Plusieurs sociétés savantes ont rappelé que les technologies de modification du génome sont applicables et appliquées dans les espèces animales et végétales, et constituent donc de possibles leviers pour modifier l’environnement. Globalement, les sociétés savantes médicales se sont peu manifestées sur ce sujet.

4. Principaux enseignements

1. Inscrire le thème « santé-environnement » dans le cadre de la réflexion des États généraux pouvait apparaître comme un objectif hors du champ de la bioéthique. Cependant si la participation à ce thème a été faible, les diverses catégories d’intervenants ont non seulement partagé un large consensus sur l’importance de la prise en compte des facteurs environnementaux dans la politique de santé, mais aussi convergé vers une définition de la santé élargie à une dimension environnementale.

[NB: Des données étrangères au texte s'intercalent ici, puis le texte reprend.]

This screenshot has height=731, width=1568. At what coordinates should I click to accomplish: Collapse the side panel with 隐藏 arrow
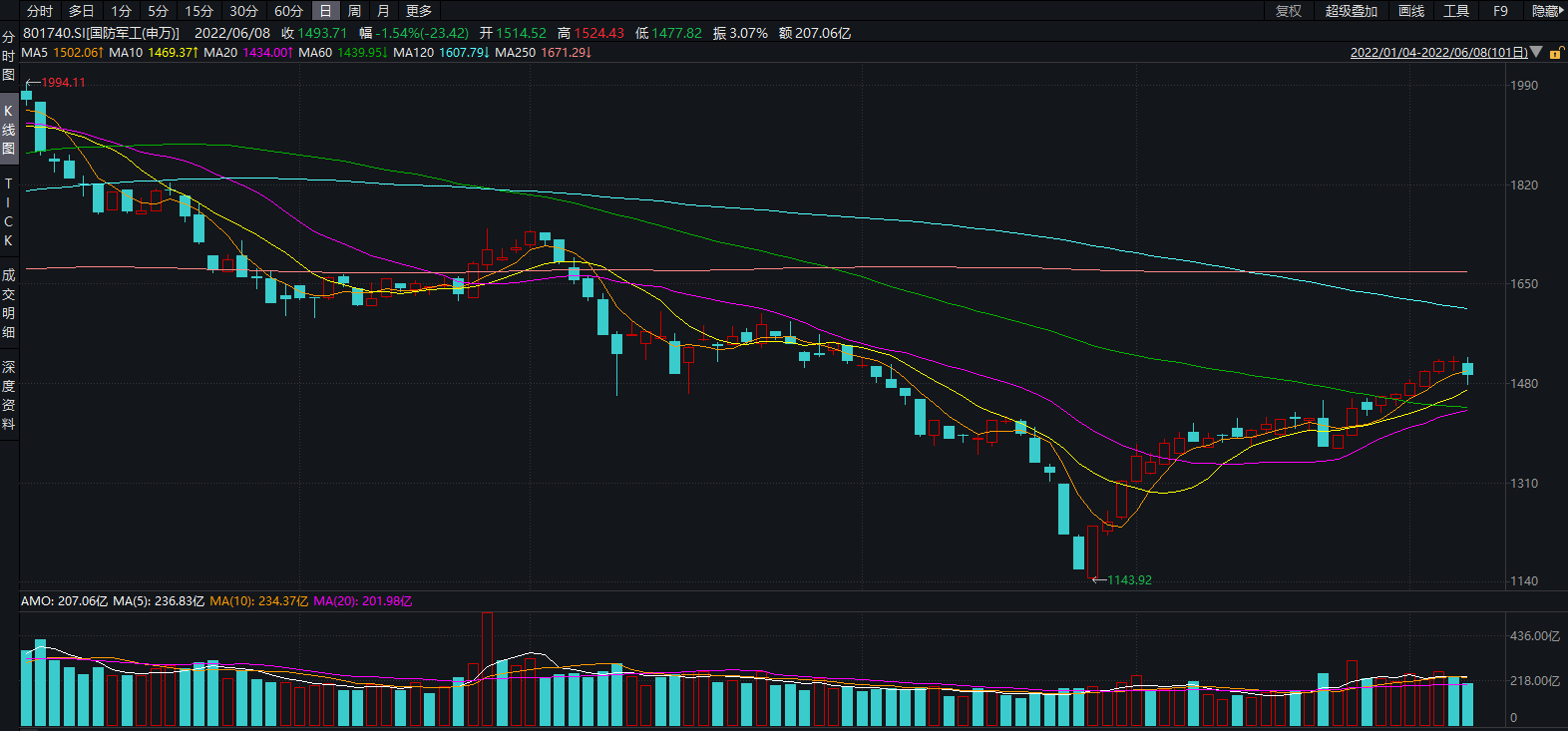point(1547,11)
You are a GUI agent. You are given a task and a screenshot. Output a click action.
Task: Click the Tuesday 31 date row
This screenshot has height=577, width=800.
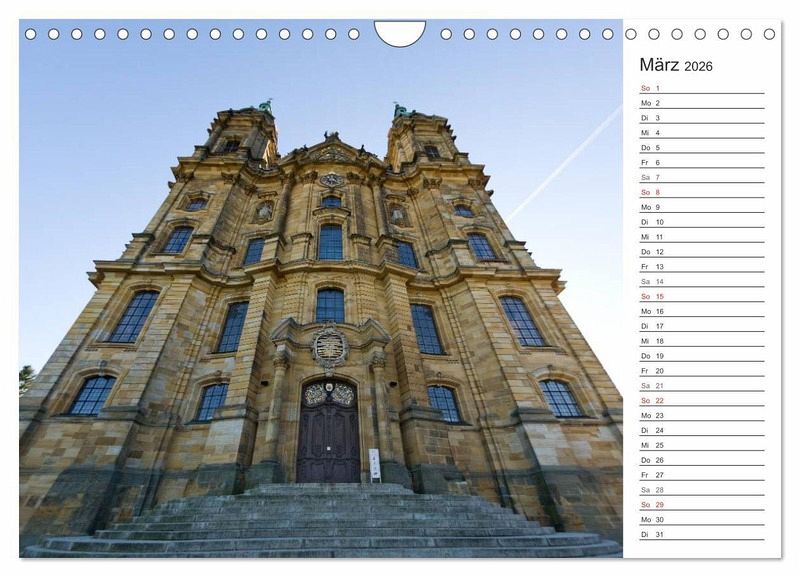(701, 534)
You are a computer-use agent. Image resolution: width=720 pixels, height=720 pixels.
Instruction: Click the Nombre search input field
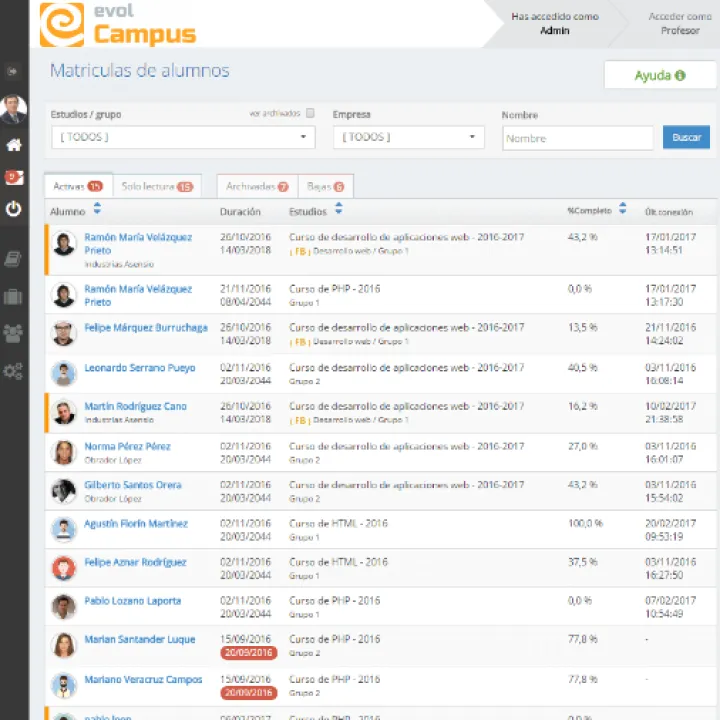(577, 138)
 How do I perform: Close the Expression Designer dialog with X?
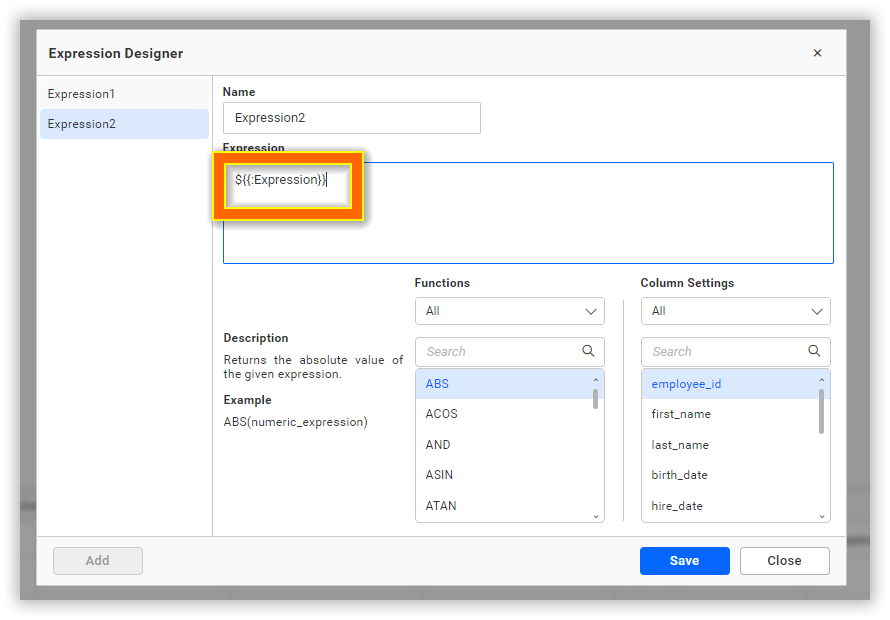pyautogui.click(x=817, y=53)
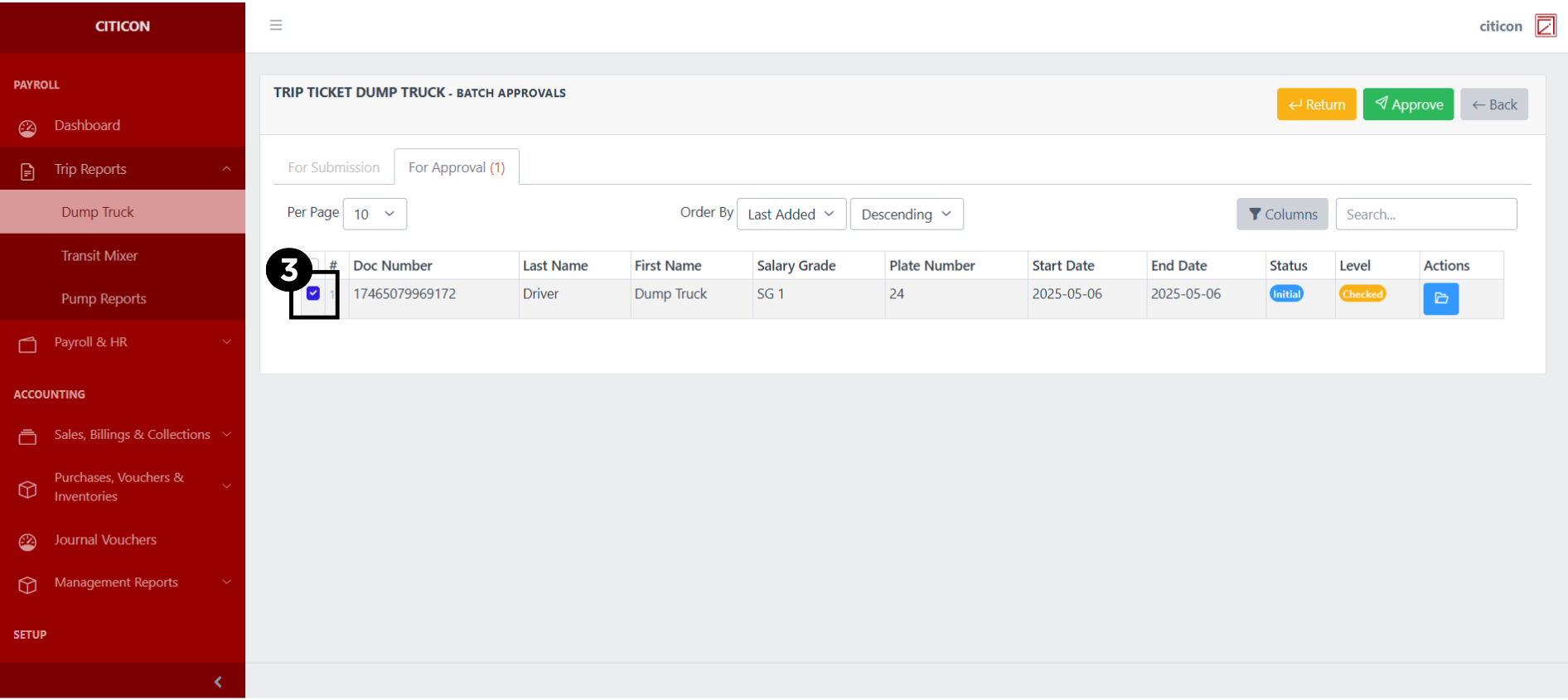Viewport: 1568px width, 700px height.
Task: Open the Per Page dropdown
Action: 375,215
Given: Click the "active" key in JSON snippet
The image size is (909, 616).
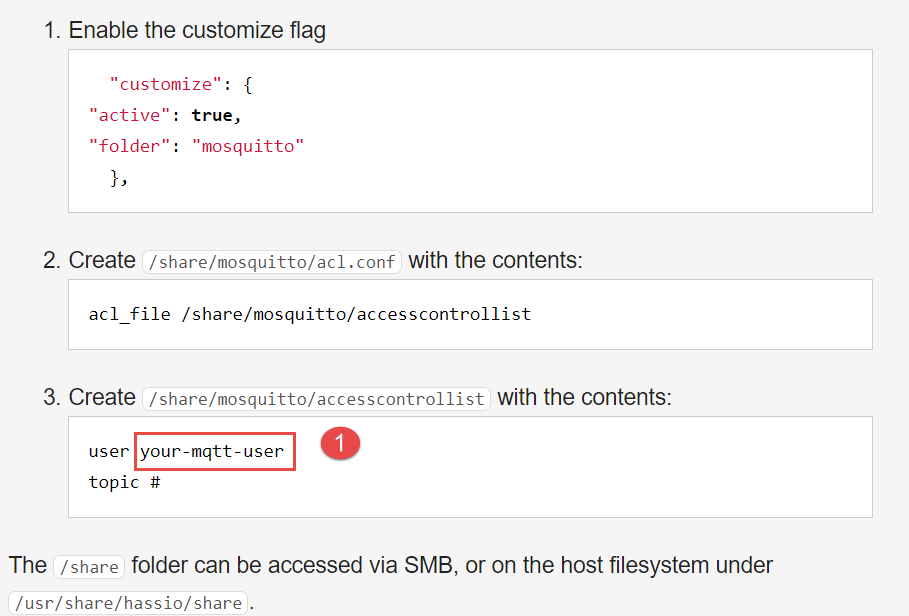Looking at the screenshot, I should 130,115.
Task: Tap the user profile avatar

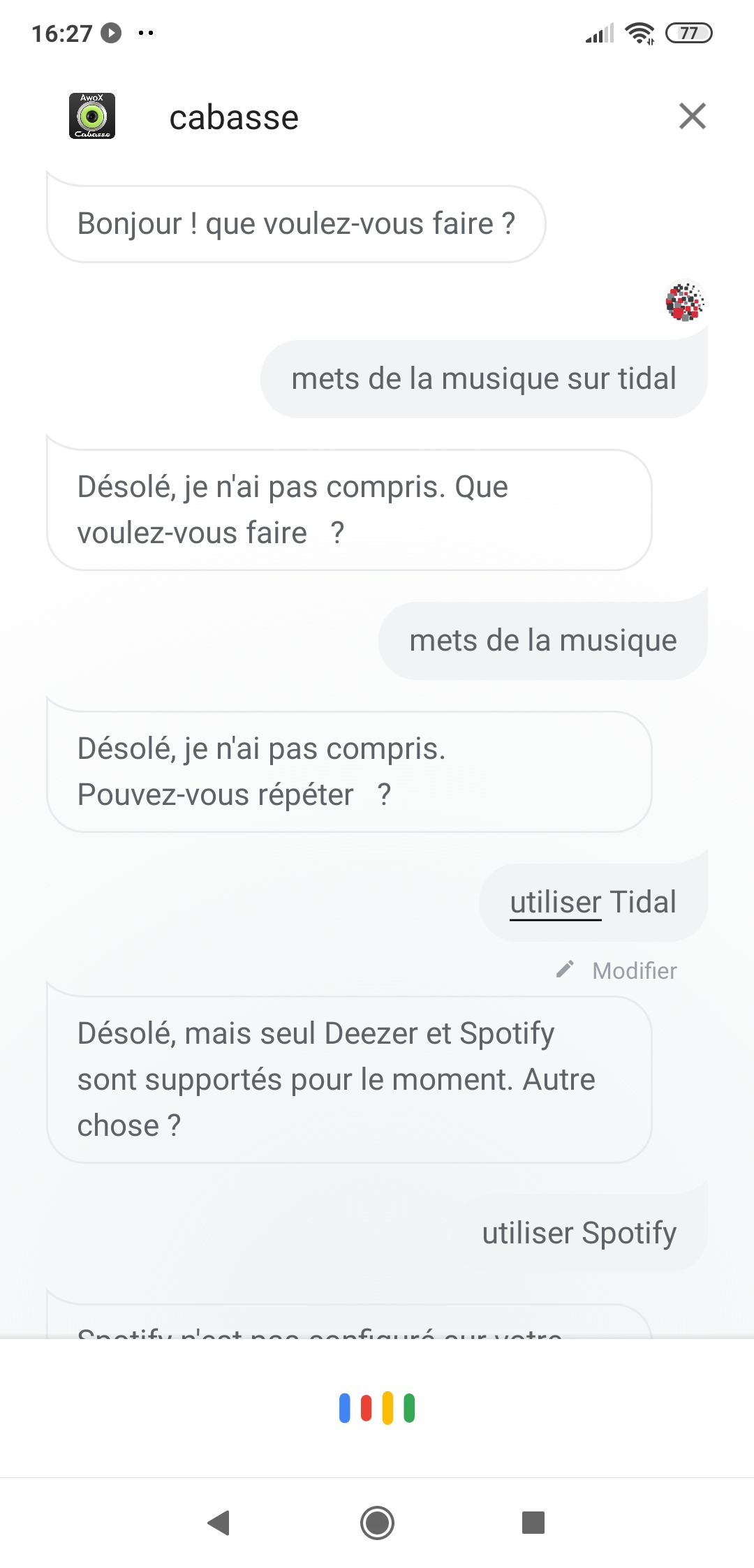Action: pos(685,301)
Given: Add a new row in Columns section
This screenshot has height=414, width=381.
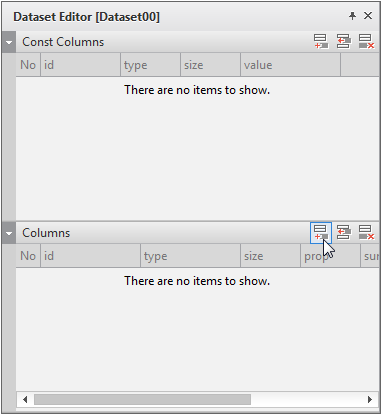Looking at the screenshot, I should 321,233.
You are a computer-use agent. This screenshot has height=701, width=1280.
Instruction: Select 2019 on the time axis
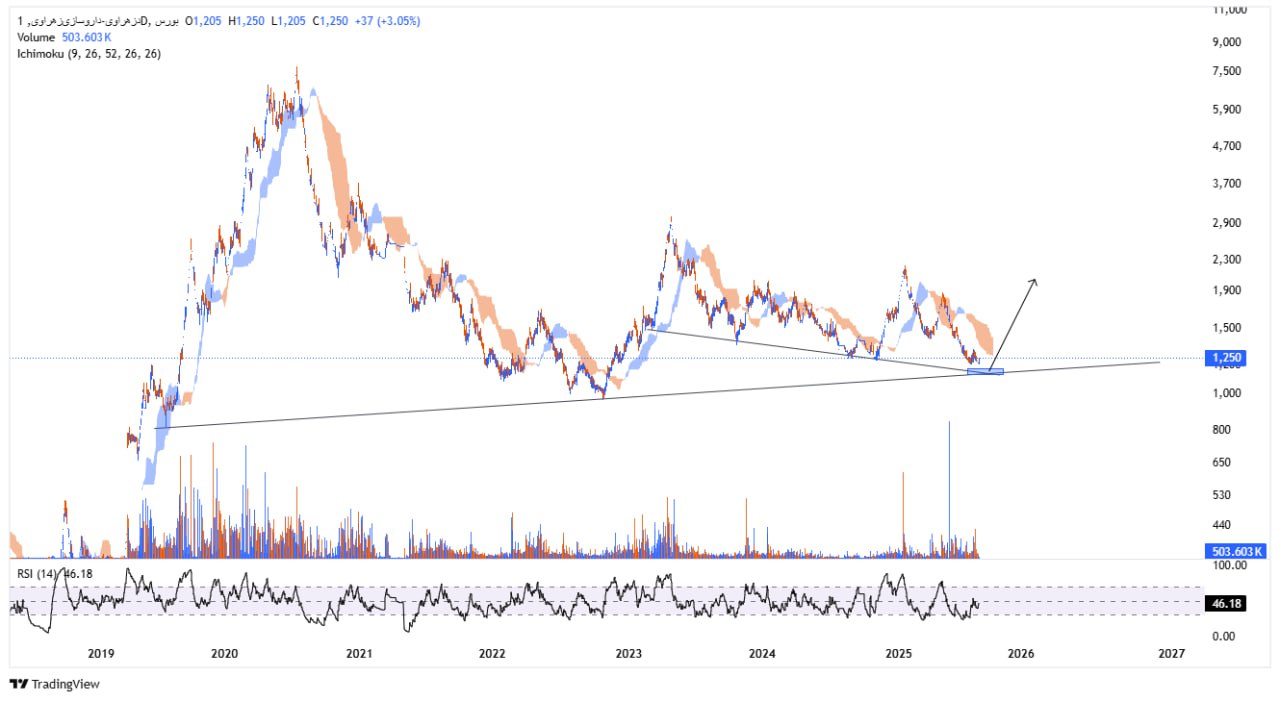pos(101,654)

2. Les principales questions qu’a soulevées ce thème ont été, peu ou prou, évoquées dans les différents modes d’expression des États généraux, mais sans préciser des modifications possibles du dispositif législatif. Un besoin d’information sur les risques environnementaux et leurs liens avec la santé a été, par ailleurs, exprimé.

3. Parmi les pistes rappelées à cette occasion, le soutien à la recherche publique pour mieux comprendre ces questions a été évoqué, ainsi que l’incitation faite aux experts de se démarquer de tout lien d’intérêts avec le monde économique concurrentiel. L’obligation de transparence s’impose aujourd’hui aux chercheurs, a-t-il été rappelé.